Photo : Maariv / יאיר לפיד, גדי איזנקוט, נפתלי בנט | צילום: אבשלום ששוני,חיים גולדברג, פלאש 90

« Est-ce là la démocratie, qu'une seule personne, ou onze, ou quinze personnes appelées « ministres », privent le peuple de ses droits élémentaires et poussent leur « majorité » au parlement à adopter une « loi » selon laquelle tout soldat ou policier est autorisé à arrêter et emprisonner toute personne qui lui semble suspecte... N'est-ce pas là une fausse démocratie, dont le contenu réel est la tyrannie ? »

Ces paroles exemplaires ont été prononcées par nul autre que Menahem Begin, le sixième Premier ministre d'Israël et le plus grand dirigeant du Likoud, soulignant le fait que la démocratie est avant tout la préservation de la liberté humaine et que la décision de la majorité est légitime tant qu'elle ne porte pas atteinte à cette liberté. Le maître et mentor de Begin, Zeev Jabotinsky, a également insisté sur ce point, déclarant :

« Il est stupide d'identifier le gouvernement de la majorité avec l'essence de la démocratie et de la liberté. L'essence de la liberté est l'aspiration à ce que personne ne soit contraint de se soumettre à ce à quoi sa conscience s'oppose, même si cette détermination est soutenue par la majorité. »

C'est là toute la doctrine, et c'est ce dont traitent les prochaines élections cruciales : Israël restera-t-il une démocratie, ou le coup d'État institutionnel perpétré ici par Benyamin Nétanyahou, Yariv Levin et leurs partenaires sera-t-il totalement achevé, et deviendrons-nous une dictature à part entière. Outre le massacre du 7 octobre, qui justifie à lui seul le remplacement de la coalition de sang, d'incitation, de division et de mensonges, c'est la question centrale que les citoyens d'Israël doivent se poser en se rendant aux urnes.

Malheureusement, nous sommes arrivés à nouveau, comme par le passé, à une situation où certains tentent d'utiliser la démocratie elle-même pour la détruire, mais cette fois-ci, il s'agit d'une tyrannie déguisée, une tyrannie sous couvert de loi, une tyrannie trompeuse. Pas plus tard que cette semaine, le Likoud a annoncé son intention d'achever la « réforme », y compris le remplacement de la plupart des juges de la Cour suprême, un remplacement qui signifie la nomination de juges à la solde du gouvernement, ce qui sera le dernier clou dans le cercueil de la démocratie israélienne.

▶ **TÂCHES À RÉALISER**:
1. D'après l'extrait sur la démocratie israélienne, quel rang Menahem Begin occupe-t-il parmi les Premiers ministres d'Israël ?
2. Reproduisez sans rien changer le passage de l'extrait sur la démocratie israélienne qui va de « C'est là toute » jusqu'à « rendant aux urnes. » inclus.

▶ **DONNÉES FOURNIES**:
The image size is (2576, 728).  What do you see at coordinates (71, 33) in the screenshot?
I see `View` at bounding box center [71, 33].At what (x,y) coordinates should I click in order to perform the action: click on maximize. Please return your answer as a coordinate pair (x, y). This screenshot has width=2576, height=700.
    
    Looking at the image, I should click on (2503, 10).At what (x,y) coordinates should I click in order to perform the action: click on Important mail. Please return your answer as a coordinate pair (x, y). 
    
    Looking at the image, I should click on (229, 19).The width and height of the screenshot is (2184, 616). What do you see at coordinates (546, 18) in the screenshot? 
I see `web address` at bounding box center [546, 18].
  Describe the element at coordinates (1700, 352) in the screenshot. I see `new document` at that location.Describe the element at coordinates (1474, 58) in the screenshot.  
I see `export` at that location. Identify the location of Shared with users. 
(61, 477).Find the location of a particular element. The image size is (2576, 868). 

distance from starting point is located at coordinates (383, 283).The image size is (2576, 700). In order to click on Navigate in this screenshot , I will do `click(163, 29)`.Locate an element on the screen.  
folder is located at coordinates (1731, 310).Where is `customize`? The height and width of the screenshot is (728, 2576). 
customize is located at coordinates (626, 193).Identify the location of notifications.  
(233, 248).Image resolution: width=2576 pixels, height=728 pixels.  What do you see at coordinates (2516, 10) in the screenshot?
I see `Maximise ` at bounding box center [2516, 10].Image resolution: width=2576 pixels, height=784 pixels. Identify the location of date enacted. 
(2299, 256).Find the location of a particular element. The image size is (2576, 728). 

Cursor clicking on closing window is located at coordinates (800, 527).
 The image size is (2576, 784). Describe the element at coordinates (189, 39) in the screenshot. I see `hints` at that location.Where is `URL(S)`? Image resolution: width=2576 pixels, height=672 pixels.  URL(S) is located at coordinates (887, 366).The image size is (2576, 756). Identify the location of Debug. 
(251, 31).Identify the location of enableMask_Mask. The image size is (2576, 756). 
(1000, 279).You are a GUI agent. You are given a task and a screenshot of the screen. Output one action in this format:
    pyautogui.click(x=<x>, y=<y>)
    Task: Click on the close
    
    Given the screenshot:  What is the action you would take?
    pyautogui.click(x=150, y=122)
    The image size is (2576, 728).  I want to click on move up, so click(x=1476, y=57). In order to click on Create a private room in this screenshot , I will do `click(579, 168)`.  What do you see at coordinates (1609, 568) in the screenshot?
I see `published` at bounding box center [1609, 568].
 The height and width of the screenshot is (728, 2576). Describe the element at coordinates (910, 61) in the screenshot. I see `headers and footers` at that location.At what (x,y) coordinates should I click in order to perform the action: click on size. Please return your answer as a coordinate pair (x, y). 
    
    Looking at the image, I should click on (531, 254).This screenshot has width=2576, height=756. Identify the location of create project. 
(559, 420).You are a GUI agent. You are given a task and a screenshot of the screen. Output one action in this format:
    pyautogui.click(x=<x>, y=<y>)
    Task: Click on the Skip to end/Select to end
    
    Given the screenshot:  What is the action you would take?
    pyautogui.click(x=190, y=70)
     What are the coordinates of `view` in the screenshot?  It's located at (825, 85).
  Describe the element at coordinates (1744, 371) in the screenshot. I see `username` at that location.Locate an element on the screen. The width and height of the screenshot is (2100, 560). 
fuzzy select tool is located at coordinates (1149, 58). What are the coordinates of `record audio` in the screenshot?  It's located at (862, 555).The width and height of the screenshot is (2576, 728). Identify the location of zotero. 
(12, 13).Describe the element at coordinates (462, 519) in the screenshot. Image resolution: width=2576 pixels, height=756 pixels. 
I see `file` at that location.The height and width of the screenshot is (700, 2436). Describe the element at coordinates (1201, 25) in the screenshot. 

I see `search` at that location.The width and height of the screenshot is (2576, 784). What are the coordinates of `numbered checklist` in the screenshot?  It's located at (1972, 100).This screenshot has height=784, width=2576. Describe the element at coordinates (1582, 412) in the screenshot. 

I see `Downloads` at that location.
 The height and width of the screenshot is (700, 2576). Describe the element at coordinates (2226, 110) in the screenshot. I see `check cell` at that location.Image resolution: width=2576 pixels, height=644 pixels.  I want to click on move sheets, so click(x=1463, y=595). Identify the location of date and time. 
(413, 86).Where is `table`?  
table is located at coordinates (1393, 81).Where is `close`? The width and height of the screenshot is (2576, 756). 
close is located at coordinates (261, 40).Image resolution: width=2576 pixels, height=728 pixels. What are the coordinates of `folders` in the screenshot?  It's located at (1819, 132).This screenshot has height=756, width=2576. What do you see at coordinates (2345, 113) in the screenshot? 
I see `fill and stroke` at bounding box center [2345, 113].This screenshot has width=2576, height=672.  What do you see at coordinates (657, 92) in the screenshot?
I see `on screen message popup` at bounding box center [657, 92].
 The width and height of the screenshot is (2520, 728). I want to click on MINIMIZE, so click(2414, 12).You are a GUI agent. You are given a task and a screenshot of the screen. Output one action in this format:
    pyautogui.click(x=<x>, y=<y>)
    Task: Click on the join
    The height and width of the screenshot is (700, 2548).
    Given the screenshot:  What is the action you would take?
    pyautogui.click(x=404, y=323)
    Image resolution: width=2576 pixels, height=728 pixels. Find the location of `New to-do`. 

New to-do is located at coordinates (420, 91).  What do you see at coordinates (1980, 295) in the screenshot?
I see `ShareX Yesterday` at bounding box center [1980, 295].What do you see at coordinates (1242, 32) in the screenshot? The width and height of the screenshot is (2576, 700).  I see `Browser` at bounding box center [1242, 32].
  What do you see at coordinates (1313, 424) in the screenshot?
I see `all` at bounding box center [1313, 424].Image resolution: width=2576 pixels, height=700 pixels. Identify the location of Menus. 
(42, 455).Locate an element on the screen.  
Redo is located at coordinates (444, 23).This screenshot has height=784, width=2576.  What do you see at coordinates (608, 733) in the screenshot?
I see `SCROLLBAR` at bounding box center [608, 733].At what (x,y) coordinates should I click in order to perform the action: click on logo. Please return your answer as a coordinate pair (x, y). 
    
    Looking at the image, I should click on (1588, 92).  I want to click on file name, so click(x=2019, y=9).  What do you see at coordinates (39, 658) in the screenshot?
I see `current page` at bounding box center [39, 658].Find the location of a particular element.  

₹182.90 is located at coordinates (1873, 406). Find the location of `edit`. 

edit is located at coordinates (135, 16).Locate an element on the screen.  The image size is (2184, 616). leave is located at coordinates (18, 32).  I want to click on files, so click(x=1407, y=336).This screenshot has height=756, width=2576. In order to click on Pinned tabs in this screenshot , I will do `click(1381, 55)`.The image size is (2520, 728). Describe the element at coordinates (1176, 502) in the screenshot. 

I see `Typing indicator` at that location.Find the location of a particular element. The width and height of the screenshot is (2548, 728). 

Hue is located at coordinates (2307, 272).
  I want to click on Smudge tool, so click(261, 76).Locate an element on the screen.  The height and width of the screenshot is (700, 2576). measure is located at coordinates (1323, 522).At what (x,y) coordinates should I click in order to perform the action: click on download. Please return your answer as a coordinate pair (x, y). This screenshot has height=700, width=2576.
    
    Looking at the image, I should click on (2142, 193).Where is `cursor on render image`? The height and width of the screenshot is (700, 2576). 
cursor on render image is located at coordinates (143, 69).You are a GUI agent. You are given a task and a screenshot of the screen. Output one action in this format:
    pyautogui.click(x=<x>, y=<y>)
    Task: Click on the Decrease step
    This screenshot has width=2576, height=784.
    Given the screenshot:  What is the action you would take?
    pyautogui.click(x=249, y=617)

▶ **RÉPONSES AUX TÂCHES**:
1. Il a été le sixième Premier ministre d'Israël.

2.
C'est là toute la doctrine, et c'est ce dont traitent les prochaines élections cruciales : Israël restera-t-il une démocratie, ou le coup d'État institutionnel perpétré ici par Benyamin Nétanyahou, Yariv Levin et leurs partenaires sera-t-il totalement achevé, et deviendrons-nous une dictature à part entière. Outre le massacre du 7 octobre, qui justifie à lui seul le remplacement de la coalition de sang, d'incitation, de division et de mensonges, c'est la question centrale que les citoyens d'Israël doivent se poser en se rendant aux urnes.